Information supplied: Begin

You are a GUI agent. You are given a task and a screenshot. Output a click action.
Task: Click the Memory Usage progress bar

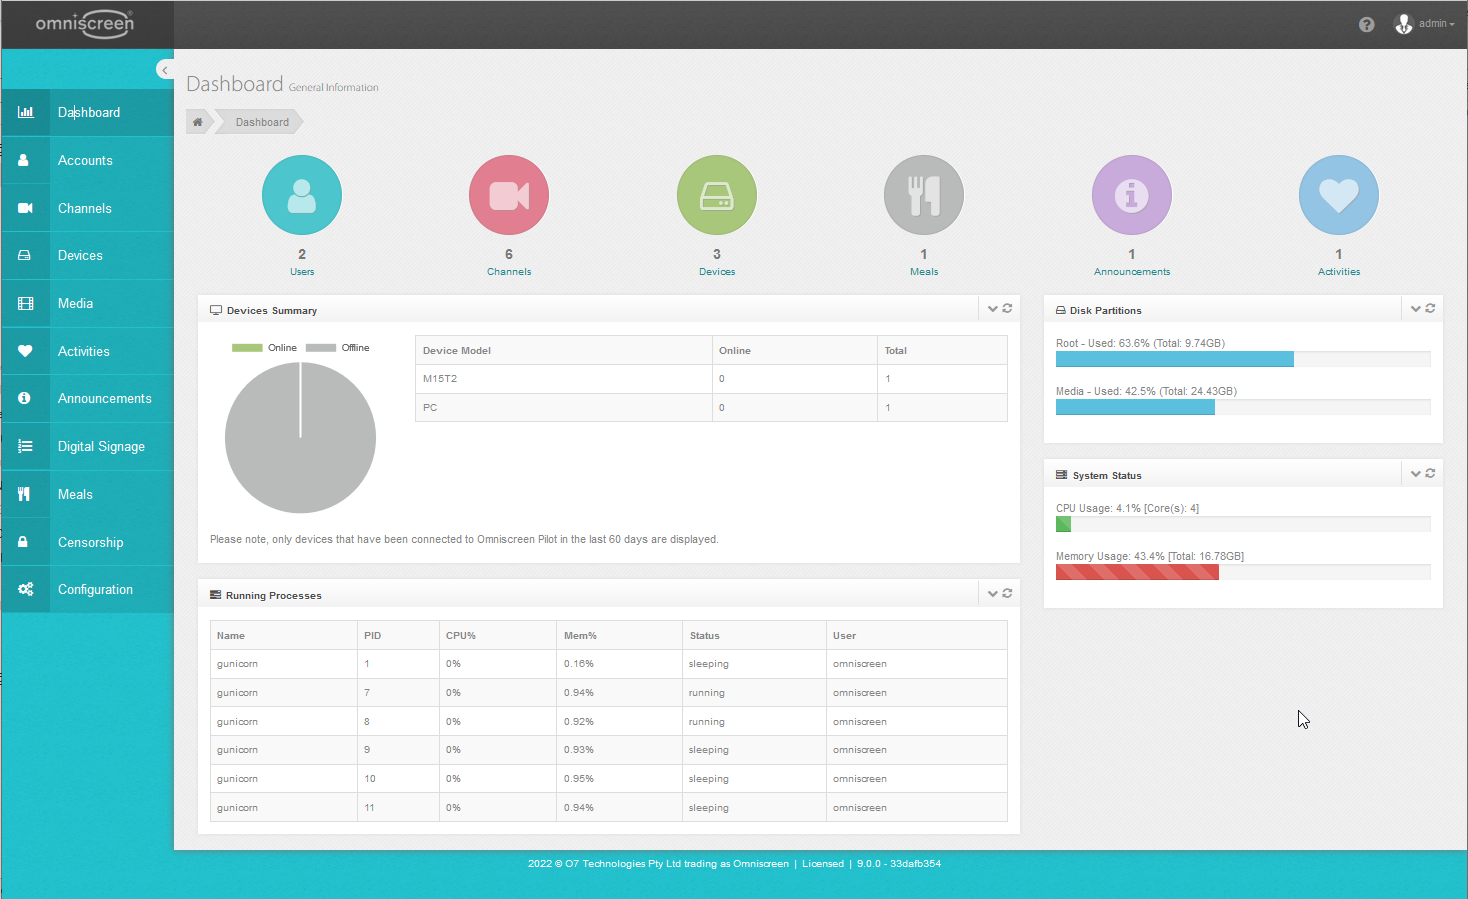(1242, 572)
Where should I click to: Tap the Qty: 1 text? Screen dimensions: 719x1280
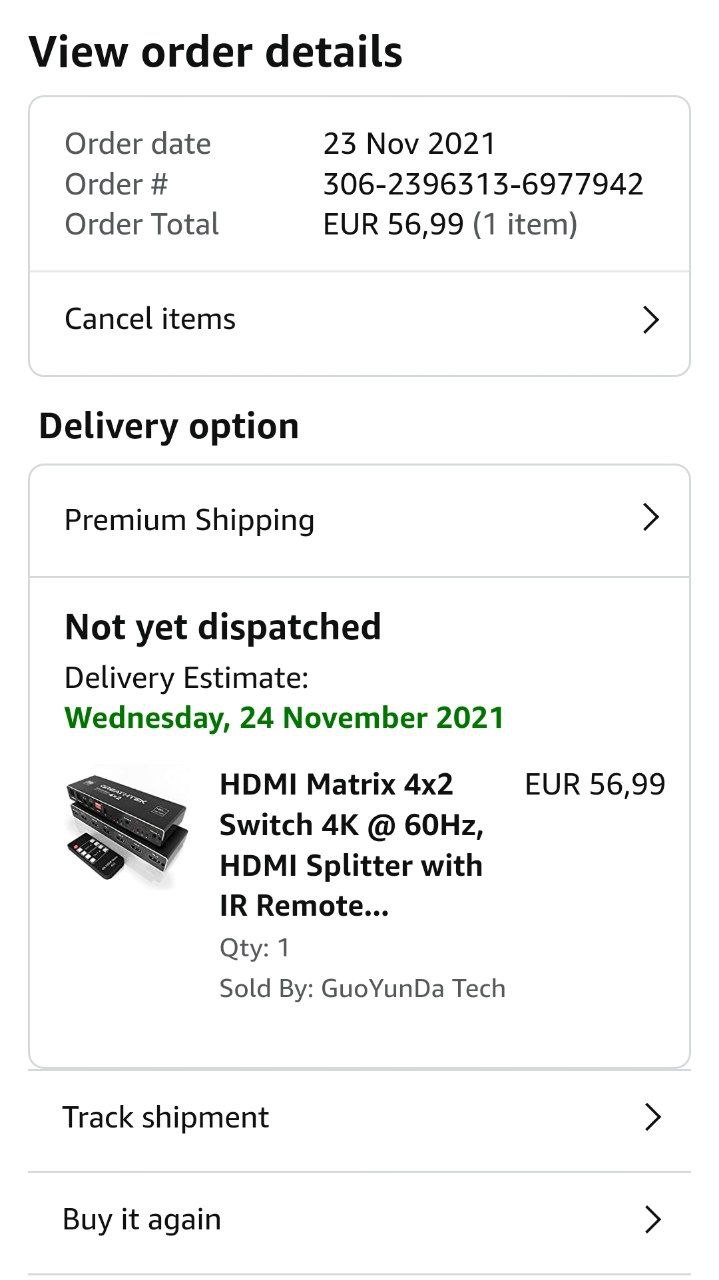click(x=254, y=948)
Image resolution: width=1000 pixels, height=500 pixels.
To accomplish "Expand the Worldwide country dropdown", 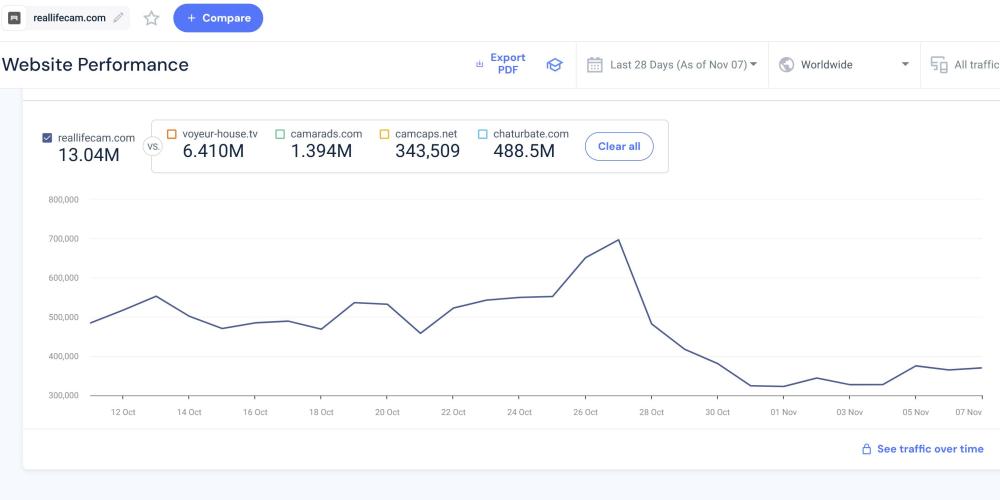I will click(845, 65).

Information supplied: End

• Prompt: Print out the entries above word for word from the first line to the line containing "Image resolution: width=1000", both included, omitting the pictures.

• Solution:
You are a GUI agent. You are given a task and a screenshot. Output a click action.
Task: Click the Memory Usage progress bar

(1242, 572)
Where should I click to: Tap the Qty: 1 text? Screen dimensions: 719x1280
click(x=254, y=948)
Image resolution: width=1000 pixels, height=500 pixels.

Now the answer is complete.